Die Flughäfen würden in einer täglichen Telefonkonferenz ihre Lagerbestände und Wettervorhersagen abgleichen, erklärte eine Sprecherin des Berliner Flughafen-Dienstleisters Globe Ground. Die Airports hätten gegenseitig die Bereitschaft erklärt, Bestände mit Tanklastwagen auszutauschen, falls die Depots in einem Flughafen leerzulaufen drohten. Der Pool gelte für die Zeit, in der der Hersteller Clariant nicht produziere.

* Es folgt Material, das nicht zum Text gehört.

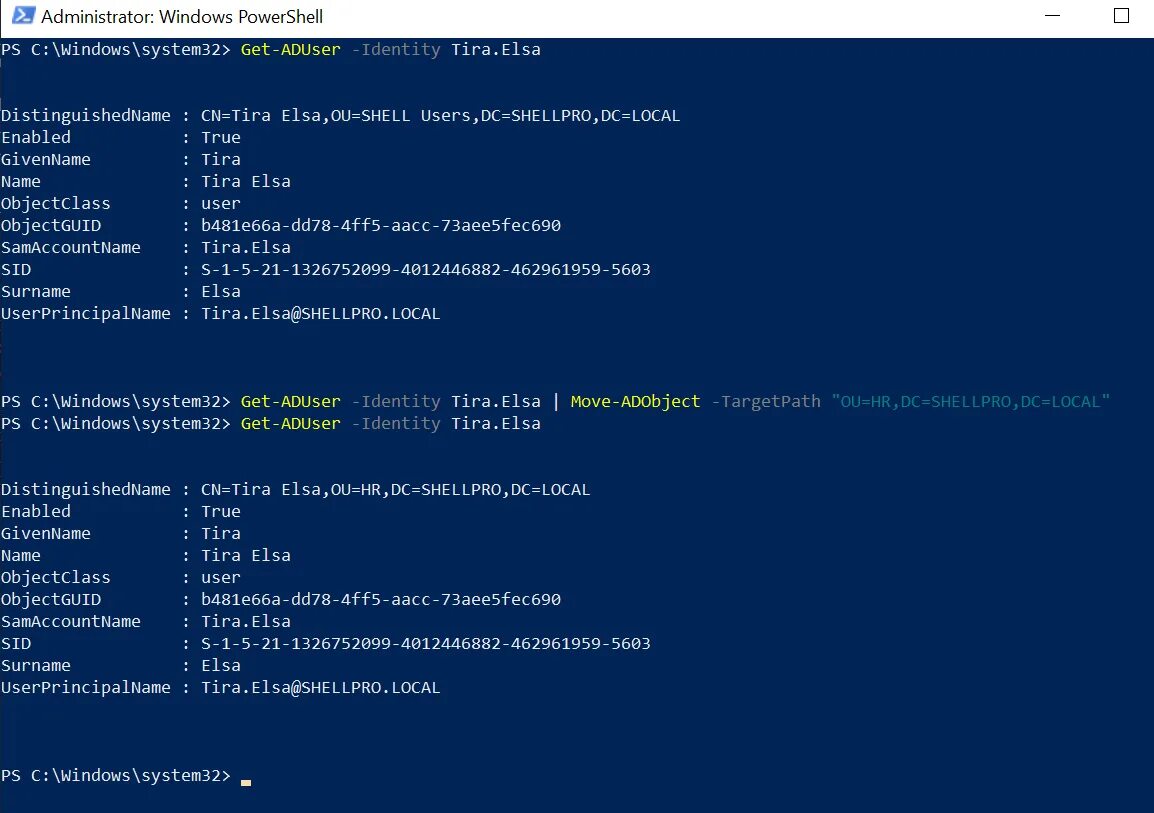Click the Surname value in second output
Viewport: 1154px width, 813px height.
[x=220, y=665]
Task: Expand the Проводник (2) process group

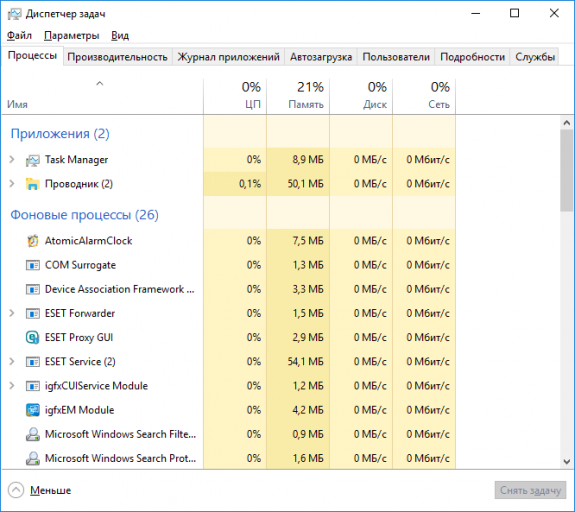Action: 12,184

Derzeit seien die Lager in Berlin aber voll, sagte ein Flughafensprecher. Das Tauwetter zum Neujahrswochenende habe geholfen.

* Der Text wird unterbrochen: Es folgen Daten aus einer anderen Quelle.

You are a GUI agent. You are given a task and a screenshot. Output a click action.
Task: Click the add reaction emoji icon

Dem deutschen Pool angeschlossen haben sich Berlin-Tegel, Berlin-Schönefeld, Hamburg, Bremen, Hannover, Münster/Osnabrück, Köln/Bonn, München, Nürnberg, Stuttgart und Hahn. Die Clariant-Kunden Düsseldorf, Leipzig und Dresden sind nicht dabei.

Frankfurt/Main bekommt sein Enteisungsmittel von der britischen Konkurrenz Kilfrost, die nach eigenen Angaben derzeit keine Probleme bei der Herstellung oder Auslieferung des Enteisers hat. Es laufe alles nach Plan, auch gebe es keine Nachschubsorgen bei Stoffen, die für die Produktion wichtig seien, sagte eine Firmensprecherin.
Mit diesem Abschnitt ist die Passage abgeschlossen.